Dari penjelasan di atas dapat ditarik kesimpulan bahwa:
1. Pada asalnya wanita memang harus lebih banyak beraktivitas di dalam rumahnya, sehingga dia tidak diperkenankan keluar rumah kecuali dalam keadaan darurat, seperti untuk shalat berjama’ah di masjid, shalat Ied di lapangan, berobat, menuntut ilmu, berbelanja dan lain sebagainya.
2. Apabila ada keperluan yang menuntut untuk keluar rumah maka ada adab-adab yang harus diperhatikan oleh muslimah (akan kami sebutkan hal itu sebentar lagi, insya Allah).
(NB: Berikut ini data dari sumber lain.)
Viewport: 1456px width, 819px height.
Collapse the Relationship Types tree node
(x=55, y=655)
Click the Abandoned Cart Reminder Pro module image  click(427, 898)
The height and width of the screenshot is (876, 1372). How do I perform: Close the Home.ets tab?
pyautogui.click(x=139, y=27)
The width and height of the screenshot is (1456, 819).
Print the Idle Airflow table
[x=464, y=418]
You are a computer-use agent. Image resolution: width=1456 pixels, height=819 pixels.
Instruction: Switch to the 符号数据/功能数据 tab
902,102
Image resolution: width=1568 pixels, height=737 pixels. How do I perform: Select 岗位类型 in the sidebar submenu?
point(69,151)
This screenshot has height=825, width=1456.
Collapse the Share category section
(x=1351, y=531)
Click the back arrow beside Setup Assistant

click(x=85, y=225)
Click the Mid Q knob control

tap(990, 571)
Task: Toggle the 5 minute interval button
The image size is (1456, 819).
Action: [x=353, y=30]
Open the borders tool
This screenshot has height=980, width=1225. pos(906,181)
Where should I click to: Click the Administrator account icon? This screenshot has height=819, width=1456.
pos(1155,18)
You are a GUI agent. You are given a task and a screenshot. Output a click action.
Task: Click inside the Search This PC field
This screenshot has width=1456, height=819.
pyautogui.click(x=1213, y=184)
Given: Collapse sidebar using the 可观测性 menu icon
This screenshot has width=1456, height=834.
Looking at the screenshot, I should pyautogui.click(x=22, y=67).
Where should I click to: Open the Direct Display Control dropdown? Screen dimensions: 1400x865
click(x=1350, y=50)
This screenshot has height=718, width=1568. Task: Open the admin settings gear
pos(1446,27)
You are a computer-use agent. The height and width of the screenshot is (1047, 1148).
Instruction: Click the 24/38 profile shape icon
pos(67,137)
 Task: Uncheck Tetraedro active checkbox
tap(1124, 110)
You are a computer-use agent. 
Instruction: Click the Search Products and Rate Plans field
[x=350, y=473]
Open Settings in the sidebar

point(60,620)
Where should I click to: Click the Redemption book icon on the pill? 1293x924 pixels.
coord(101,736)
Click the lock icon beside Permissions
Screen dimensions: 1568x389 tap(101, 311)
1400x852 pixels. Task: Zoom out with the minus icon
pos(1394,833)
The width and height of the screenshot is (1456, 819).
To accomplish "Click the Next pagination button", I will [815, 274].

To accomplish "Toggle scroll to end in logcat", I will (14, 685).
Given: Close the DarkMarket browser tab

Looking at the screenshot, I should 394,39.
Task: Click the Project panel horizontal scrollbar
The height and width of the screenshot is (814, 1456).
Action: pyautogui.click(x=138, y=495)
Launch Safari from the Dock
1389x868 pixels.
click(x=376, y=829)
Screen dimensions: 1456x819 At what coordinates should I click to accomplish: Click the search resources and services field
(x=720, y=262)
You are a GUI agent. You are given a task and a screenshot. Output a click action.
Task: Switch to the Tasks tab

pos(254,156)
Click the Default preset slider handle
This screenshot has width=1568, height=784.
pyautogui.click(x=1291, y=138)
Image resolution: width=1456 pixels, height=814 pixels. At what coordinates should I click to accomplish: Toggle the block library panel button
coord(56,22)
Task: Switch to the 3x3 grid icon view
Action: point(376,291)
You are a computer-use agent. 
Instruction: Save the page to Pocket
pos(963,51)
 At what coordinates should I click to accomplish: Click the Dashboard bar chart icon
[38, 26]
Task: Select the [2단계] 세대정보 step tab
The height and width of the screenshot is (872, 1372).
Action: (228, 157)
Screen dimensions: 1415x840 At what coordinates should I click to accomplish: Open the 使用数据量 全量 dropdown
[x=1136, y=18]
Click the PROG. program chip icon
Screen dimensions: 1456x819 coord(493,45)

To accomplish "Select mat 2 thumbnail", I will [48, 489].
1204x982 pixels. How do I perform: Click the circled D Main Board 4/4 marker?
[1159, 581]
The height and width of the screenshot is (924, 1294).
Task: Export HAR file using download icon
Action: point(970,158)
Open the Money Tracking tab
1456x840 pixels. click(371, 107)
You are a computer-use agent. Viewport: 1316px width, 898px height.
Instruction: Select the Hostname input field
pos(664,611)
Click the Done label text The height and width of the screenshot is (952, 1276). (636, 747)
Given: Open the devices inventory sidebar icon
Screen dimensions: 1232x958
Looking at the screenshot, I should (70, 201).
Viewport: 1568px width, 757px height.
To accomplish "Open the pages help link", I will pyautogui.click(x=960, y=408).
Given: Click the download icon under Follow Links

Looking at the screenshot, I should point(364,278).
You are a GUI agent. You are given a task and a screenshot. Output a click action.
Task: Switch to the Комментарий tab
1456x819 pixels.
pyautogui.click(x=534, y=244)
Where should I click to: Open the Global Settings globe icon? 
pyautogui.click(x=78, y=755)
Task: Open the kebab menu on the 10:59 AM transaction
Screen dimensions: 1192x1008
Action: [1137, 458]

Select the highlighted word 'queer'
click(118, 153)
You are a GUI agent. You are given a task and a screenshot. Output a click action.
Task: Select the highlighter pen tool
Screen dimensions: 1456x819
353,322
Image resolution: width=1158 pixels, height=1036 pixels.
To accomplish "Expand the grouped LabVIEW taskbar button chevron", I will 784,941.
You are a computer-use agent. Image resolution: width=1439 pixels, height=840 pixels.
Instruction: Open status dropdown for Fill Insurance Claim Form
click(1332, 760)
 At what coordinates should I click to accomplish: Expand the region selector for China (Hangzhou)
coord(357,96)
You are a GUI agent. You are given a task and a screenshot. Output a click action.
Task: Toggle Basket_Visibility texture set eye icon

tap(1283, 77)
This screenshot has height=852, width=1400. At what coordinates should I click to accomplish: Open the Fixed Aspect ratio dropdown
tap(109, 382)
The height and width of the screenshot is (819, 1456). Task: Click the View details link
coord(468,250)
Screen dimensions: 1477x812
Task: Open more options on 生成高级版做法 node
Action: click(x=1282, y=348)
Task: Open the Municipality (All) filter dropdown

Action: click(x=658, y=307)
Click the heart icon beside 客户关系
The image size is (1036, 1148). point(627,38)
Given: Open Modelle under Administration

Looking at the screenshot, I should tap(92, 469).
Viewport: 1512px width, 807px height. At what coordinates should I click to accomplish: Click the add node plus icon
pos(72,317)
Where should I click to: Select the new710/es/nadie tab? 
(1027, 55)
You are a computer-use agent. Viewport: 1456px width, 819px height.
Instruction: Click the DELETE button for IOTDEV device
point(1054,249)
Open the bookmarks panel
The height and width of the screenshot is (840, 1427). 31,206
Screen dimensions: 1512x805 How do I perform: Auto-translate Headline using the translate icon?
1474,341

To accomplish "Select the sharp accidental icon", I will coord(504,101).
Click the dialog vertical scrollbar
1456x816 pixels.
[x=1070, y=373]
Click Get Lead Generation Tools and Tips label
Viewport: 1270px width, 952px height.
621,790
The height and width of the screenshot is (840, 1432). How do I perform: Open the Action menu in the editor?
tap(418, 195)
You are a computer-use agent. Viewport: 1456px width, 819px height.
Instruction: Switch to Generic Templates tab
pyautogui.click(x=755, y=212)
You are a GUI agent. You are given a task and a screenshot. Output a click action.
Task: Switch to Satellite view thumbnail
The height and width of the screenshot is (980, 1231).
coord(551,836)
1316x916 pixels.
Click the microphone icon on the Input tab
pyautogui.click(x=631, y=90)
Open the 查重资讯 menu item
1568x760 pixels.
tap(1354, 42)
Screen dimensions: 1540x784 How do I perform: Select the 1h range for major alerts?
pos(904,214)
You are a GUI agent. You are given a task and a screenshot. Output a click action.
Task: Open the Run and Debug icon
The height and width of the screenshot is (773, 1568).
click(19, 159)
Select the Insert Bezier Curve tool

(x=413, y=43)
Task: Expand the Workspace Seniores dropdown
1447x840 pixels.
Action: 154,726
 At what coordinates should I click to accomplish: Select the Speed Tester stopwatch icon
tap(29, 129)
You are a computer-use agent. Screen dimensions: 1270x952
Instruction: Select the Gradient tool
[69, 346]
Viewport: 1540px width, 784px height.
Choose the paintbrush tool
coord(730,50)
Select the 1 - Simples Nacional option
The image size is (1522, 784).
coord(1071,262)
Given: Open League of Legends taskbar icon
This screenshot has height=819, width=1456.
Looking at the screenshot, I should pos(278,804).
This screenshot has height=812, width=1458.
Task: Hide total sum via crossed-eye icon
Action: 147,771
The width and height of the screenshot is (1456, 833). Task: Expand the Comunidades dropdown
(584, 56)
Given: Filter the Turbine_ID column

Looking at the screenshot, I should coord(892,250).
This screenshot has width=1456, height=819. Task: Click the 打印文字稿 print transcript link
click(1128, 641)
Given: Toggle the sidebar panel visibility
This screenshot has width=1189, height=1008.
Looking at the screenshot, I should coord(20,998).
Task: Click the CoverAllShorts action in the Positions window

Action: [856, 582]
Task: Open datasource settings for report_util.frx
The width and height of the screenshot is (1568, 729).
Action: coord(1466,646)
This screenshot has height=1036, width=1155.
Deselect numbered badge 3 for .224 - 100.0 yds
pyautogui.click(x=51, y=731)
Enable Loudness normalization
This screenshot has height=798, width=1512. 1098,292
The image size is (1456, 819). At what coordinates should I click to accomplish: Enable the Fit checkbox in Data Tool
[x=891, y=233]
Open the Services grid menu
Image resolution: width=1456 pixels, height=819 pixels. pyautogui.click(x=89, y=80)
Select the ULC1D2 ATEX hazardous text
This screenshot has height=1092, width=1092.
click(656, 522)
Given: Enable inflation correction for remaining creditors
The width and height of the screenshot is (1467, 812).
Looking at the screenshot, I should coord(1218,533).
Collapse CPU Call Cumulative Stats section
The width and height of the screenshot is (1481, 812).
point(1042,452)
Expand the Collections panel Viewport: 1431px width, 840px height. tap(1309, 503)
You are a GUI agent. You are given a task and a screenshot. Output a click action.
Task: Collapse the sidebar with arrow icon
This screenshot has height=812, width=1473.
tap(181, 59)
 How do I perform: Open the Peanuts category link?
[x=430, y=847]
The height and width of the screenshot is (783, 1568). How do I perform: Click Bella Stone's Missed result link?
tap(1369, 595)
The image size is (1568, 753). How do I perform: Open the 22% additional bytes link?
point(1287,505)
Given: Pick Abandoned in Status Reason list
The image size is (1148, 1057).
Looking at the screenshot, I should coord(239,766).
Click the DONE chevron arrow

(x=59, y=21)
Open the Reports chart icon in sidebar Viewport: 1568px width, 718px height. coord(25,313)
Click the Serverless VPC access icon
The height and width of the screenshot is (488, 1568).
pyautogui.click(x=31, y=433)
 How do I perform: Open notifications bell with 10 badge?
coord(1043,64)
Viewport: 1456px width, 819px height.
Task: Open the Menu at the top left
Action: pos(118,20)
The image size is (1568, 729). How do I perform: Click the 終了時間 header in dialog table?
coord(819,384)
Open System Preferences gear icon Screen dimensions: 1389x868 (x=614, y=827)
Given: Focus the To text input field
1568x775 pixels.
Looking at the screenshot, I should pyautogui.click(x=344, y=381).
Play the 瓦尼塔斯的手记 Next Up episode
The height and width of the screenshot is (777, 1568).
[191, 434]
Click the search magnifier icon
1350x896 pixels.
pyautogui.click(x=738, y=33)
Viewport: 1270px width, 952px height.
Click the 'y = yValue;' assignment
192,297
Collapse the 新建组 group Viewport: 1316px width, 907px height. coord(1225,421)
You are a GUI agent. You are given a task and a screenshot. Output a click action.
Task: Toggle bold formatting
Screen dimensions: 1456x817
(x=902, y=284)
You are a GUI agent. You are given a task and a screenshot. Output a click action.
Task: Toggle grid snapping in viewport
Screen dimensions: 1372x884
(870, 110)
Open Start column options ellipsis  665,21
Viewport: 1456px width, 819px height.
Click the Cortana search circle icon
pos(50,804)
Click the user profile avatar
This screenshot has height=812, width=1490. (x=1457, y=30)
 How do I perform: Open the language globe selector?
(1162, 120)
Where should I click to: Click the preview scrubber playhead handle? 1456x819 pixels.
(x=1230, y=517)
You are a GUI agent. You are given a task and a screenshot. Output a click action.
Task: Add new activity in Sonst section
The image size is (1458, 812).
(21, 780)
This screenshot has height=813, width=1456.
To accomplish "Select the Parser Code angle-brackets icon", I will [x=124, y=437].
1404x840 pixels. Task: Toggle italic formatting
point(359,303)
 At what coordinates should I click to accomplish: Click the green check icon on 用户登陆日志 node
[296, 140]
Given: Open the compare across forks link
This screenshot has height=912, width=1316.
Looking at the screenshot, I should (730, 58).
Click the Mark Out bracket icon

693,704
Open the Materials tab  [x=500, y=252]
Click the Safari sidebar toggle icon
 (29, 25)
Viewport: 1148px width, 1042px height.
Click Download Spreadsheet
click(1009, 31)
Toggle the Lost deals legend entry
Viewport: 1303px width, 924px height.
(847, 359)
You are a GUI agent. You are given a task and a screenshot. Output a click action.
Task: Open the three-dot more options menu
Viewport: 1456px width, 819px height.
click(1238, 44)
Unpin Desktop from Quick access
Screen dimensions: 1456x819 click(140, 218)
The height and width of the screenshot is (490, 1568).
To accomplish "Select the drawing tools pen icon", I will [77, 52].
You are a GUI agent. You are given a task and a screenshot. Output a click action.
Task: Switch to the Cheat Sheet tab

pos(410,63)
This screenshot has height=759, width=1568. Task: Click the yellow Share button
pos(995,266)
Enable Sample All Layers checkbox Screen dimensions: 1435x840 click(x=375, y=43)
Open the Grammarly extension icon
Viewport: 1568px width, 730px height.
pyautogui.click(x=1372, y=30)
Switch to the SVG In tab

3. Turunnya perintah ini semata-mata bertujuan untuk menjaga dan memelihara kehormatan, keselamatan dan kesucian kaum wanita serta membentengi mereka dari berbagai kejelekan serta menutup celah-celah yang menjurus ke sana. Maka ingatlah wahai saudariku, semoga Allah merahmatimu, sesungguhnya tinggalnya seorang wanita di rumahnya itu merupakan ibadah dan ketaatan kepada Allah yang engkau akan memperoleh pahala yang besar apabila engkau melaksanakannya ikhlash karena-Nya, betapa indahnya syari’at Islam ini sampai-sampai detik-detik yang kau lalui di rumahmu itu bernilai pahala bagimu… Subhaanallaah! Ingatlah wahai saudariku, semoga Allah merahmatimu, sesungguhnya tinggalnya wanita di rumahnya merupakan syari’at Rabbaniyah yag diturunkan dari sisi Dzat yang Mahabijaksana lagi Maha mengetahui yang nampak maupun yang tersembunyi…(disadur dari Nashihati li Nisaa’ karya putri Syaikh Muqbil; Ummu ‘Abdillah Al Wadi’iyah cet. Daarul Haramain hlm. 101)
Adab Wanita Keluar Rumah
Berikut ini beberapa adab yang harus diperhatikan oleh kaum wanita apabila mereka keluar rumah agar langkah-langkah yang mereka ayunkan tidak membuahkan petaka dan murka Ar Rahman serta penyesalan di hari kemudian. Adab-adab ini dihimpun dari nash-nash Al Qur’an dan As Sunnah beserta keterangan atau kesimpulan para ulama’:
1. Mengenakan jilbab sesuai tuntunan syari’at (penjelasannya akan disebutkan sebentar lagi insya Allah).
2. Tidak memakai harum-haruman.
3. Merendahkan suara langkah kakinya agar bunyi sandalnya tidak terdengar. (lihat QS. An Nuur: 31).
4. Apabila seorang wanita pergi bersama saudarinya, sementara di sekitar itu terdapat beberapa orang lelaki maka jangan berbincang-bincang dengan saudarinya, ini bukan berarti suara wanita termasuk aurat, akan tetapi terkadang ketika kaum lelaki mendengar suara wanita hal itu dapat menimbulkan fitnah/godaan (di dalam hatinya).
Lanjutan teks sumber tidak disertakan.